## Excerpt provided:
■ ■ ■ ■ ■ ■ ■
Highly summarized, Halsey's UIM coverage was in the amount of $500,000 and the tortfeasor carried liability coverage of $1,000,000. Because of the number of claimants recovering from the tortfeasor, Halsey received less than her actual damages and looked to her UIM coverage. In denying coverage and keying upon the statutory language in the last two lines of the statute, "to the extent such coverage [UIM] exceeds the limits of the bodily injury coverage carried by the owner or operator of the other motor vehicle," we concluded:

"The plain and unambiguous language of K.S.A. 40-284(b) requires a limits-to-limits comparison when determining whether underinsured motorist (UIM) coverage exists. In those cases where the UIM coverage exceeds the limits of the bodily injury coverage carried by the owner or operator of the other motor vehicle, UIM coverage exists. However, in those cases, such as the case we now consider where the UIM coverage equals or does not exceed the limits of the bodily injury coverage carried by the owner or operator of the other motor vehicle, there is no UIM coverage." (Emphasis added.) 275 Kan. 129, Syl. ¶ 4.
■ ■ ■ ■ ■ ■ ■
## Written task 1:
In the excerpt on underinsured motorist coverage, what amount of liability coverage did the tortfeasor carry?
## Written task 2:
Name every type of insurance coverage mentioned in the excerpt on underinsured motorist coverage.
## Written task 3:
Continue the excerpt on underinsured motorist coverage from the point at which it ends.
The rows after this text are not needed.
■ ■ ■ ■ ■ ■ ■
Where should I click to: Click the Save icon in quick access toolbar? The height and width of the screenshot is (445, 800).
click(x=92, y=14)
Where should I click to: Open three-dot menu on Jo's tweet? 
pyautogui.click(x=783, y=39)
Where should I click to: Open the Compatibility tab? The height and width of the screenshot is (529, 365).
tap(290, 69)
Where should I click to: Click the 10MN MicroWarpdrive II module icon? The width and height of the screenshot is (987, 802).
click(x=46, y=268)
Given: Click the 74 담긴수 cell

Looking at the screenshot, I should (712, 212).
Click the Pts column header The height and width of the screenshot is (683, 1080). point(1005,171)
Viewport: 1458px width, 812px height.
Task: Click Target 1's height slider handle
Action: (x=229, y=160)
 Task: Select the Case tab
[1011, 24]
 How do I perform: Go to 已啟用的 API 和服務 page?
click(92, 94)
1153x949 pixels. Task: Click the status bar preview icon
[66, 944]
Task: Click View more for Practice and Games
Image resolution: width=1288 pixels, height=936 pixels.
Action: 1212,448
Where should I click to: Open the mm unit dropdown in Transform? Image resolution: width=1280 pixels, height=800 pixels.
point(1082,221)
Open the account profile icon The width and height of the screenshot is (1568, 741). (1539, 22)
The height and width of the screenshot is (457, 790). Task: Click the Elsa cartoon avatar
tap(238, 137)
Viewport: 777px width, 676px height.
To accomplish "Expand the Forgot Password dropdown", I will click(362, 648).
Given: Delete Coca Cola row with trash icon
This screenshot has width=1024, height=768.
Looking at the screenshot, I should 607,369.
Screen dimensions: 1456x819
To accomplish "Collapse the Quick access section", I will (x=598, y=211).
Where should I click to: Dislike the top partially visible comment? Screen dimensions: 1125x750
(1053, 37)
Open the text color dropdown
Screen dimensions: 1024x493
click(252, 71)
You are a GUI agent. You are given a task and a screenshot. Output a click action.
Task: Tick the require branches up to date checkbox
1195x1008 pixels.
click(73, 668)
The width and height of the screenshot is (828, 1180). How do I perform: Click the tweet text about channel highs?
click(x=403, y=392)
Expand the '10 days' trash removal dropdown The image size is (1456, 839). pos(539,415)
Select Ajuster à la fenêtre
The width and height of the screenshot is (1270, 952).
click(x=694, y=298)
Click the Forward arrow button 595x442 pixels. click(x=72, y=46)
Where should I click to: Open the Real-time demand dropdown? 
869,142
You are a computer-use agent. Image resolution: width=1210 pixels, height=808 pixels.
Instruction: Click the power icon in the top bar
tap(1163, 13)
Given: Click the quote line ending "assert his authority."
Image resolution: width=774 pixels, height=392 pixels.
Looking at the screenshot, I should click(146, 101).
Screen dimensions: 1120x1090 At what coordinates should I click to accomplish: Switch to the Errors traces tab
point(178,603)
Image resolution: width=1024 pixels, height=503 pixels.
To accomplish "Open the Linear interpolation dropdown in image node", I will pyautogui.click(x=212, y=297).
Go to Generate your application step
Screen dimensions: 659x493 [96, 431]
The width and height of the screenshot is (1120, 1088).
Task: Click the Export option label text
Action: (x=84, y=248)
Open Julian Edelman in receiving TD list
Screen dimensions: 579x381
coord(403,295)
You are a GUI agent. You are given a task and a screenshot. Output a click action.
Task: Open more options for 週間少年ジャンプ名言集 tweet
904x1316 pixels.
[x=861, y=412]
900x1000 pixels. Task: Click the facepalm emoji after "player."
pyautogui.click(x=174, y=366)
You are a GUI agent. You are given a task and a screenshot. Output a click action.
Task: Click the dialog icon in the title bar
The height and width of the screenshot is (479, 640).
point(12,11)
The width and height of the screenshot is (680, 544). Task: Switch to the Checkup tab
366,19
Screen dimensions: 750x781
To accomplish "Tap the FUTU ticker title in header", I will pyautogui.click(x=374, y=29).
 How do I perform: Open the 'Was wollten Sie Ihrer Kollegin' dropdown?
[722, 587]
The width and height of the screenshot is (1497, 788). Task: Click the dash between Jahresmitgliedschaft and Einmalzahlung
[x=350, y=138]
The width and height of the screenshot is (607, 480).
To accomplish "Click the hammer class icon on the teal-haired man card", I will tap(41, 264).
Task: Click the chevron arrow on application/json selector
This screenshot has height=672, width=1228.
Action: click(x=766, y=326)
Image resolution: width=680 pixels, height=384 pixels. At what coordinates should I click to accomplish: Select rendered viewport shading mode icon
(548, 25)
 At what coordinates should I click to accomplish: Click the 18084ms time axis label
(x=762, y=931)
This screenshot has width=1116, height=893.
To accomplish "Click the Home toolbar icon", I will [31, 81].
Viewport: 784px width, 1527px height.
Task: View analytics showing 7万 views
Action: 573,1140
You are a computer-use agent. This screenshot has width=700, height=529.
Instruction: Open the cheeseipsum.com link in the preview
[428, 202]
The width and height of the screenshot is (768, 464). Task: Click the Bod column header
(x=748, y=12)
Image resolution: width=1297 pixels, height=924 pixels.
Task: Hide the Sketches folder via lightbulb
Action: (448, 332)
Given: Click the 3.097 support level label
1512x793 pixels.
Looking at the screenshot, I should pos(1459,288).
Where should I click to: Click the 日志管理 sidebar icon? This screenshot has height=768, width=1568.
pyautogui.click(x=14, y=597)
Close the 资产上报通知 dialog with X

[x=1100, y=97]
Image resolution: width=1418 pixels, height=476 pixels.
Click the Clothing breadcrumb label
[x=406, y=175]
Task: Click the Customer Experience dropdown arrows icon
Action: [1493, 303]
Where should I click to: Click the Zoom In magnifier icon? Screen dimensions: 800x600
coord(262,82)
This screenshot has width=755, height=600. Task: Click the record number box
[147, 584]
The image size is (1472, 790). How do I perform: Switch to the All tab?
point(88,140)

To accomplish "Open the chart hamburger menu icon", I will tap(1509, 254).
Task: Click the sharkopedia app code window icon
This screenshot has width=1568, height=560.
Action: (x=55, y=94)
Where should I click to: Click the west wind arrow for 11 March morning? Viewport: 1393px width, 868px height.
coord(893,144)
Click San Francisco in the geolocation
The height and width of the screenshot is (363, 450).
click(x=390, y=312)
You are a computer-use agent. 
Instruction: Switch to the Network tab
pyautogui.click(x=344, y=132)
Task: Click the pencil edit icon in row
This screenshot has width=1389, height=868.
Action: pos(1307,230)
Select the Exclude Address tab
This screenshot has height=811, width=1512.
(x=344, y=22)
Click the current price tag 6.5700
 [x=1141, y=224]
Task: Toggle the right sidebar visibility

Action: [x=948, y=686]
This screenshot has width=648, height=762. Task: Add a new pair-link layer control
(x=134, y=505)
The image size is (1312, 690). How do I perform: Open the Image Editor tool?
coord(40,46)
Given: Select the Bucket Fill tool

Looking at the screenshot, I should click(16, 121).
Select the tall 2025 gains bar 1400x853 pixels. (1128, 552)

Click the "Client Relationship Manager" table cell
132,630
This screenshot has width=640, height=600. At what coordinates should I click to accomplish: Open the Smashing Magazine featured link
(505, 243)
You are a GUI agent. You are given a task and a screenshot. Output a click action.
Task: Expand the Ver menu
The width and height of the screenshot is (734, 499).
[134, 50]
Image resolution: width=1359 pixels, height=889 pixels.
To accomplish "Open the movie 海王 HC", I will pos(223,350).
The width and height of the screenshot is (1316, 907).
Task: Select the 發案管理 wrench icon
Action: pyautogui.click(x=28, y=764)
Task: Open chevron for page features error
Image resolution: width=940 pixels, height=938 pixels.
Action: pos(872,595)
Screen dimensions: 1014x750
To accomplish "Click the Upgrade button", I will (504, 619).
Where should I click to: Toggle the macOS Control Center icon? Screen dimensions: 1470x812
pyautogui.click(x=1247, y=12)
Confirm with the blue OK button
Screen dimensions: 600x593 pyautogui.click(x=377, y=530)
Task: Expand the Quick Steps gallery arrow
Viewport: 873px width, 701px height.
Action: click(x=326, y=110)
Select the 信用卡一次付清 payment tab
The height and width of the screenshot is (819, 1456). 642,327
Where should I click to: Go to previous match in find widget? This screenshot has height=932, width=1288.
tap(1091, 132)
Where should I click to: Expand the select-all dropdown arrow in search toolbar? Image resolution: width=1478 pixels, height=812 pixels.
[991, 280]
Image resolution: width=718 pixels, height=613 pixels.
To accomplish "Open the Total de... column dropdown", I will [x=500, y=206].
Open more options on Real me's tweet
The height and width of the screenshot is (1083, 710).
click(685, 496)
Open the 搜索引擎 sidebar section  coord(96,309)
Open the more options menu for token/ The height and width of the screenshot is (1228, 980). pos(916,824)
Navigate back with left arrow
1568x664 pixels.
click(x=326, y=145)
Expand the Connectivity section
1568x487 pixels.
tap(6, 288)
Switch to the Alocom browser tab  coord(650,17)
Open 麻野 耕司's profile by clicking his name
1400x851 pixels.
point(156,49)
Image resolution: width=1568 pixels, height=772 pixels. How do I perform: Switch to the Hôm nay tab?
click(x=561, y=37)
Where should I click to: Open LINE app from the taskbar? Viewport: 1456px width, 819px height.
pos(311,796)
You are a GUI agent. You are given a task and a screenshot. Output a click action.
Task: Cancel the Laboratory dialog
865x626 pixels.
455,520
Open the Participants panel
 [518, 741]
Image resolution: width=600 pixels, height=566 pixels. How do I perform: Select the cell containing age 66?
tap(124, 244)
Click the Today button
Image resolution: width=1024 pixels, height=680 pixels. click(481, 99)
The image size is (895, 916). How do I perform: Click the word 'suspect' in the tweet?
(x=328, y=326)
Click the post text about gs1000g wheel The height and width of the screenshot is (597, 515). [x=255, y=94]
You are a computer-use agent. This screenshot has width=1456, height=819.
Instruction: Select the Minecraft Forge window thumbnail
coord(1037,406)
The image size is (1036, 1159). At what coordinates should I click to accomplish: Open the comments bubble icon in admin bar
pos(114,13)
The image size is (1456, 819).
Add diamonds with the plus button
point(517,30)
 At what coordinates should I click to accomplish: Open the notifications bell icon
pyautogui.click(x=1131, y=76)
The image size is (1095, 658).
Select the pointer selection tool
■ ■ ■ ■ ■ ■ ■
## Exercise result 1:
$1,000,000

## Exercise result 2:
Underinsured motorist (UIM) coverage; liability coverage; bodily injury coverage

## Exercise result 3:
Halsey tracked the statutory language and relied heavily on earlier decisions by this court and the Court of Appeals with particular emphasis on State Farm Mut. Auto. Ins. Co. v. Cummings, 13 Kan. App. 2d 630, 778 P.2d 370 (1989), wherein the Court of Appeals adopted the following test in determining whether UIM coverage is available: "(1) The opposing party's liability coverage must be below the claimant's liability coverage, and (2) the claimant must have damages in excess of the opposing party's liability coverage." 13 Kan. App. 2d at 639. We noted in Halsey that K.S.A. 40-284(b) had been in existence for a number of years, that Cummings based its decision on the plain language of the statute, and that the legislature had not altered the statute in the past 13 years since the Cummings decision. 275 Kan. at 136.

Unlike Halsey, the question involved in this case involves the amount of UIM coverage where that coverage exists. This question is one of first impression in this state, although two Kansas appellate decisions have touched on the amount of coverage in cases where it has been determined coverage exists. Jones v. Automobile Club Inter-Insurance Exchange,26 Kan. App. 2d 206, 981 P.2d 767, rev. denied 268 Kan. 847 (1999), and Cashman v. Cherry, 270 Kan. 295, 13 P.3d 1265 (2000), as discussed below, deal with the amount of UIM coverage but do not directly address the issue we must resolve in this case.

After a thorough discussion of Kansas cases involving an interpretation of K.S.A. 40-284(b), the Court of Appeals in this case noted that Farm Bureau again focuses on the statutory language we relied on in Halsey. Farm...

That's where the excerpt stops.